Multiparticulates were made substantially in the same manner as described in Example 1 and different amounts of ammonium chloride were used to test the effect on the solubility of the drug. The solubility was measured according to the method described in Example 2 and the results are shown in the Table below.

Example 4: Comparative example. Preparation of multiparticulate with different solubilization agents

Multiparticulates were made essentially according to Example 1. The following solubilizing agents were tested: ammonium carbonate, sodium carbonate, sodium bicarbonate, ammonium chloride, dimethylaminoethyl methacrylate, butyl methacrylate, and methyl methacrylate copolymer (Eudragit EPO, Evonik). In one comparative example, no solubilizing agent specific for UDCA was present. All solubilizing agents were used in an amount corresponding to a molar ratio of 1 : 1 based on the amount of UDCA.

Subsequently, the solubility of these samples were tested according to the method described in Example 2. Additionally, 2 different commercial available samples were also tested for their solubility. One sample is a 250 mg UDCA film coated tablet, the other sample is a 250 mg UDCA hard gelatine capsule.

% Dissolution

pH 6.8 pH 7.4 (after 1 hour) (after 1 hour)

No solubilizing agent 37.00 77.00

Sodium carbonate 54.50 61.50

Sodium bicarbonate 53.00 57.50

Ammonium carbonate 36.00 60.00

Eudragit EPO 51.00 96.00

Commercial capsule sample 48.33 85.00

Commercial tablet sample 63.33 94.83 The dissolution data clearly show that both the commercially available products and the different known solubilizing agents known in the prior art have a release at pH 6.8 of maximal 63%. Interestingly, some of the solubilizing agents, such as sodium carbonate and ammonium carbonate, seem to lose their solubilizing effect once they are exposed to acid of pH 1.2, since only maximal release up to respectively 62% and 60 % could be obtained.

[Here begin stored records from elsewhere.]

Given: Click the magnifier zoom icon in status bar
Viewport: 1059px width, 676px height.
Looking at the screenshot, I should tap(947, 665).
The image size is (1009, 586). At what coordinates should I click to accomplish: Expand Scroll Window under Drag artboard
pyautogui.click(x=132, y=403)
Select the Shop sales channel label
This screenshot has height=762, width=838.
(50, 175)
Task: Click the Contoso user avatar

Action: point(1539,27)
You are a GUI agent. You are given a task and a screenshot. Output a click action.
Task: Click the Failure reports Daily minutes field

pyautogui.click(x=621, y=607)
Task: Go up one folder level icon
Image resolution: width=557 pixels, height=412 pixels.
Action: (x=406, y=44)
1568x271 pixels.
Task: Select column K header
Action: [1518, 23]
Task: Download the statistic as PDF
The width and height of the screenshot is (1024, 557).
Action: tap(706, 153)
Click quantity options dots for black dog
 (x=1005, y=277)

Example 5: Preparation of high dose UDCA multiparticulate formulations

In the same manner as described in Example 1, high dose formulation of UDCA multiparticulates were prepared.

The multiparticulate was packaged in stick packs in amounts corresponding to respectively 1000 and 2000 mg UDCA.

Example 6: Preparation of high dose UDCA multiparticulate for reconstitution

The formulation was packaged in a sachet with instruction to reconstitute in water.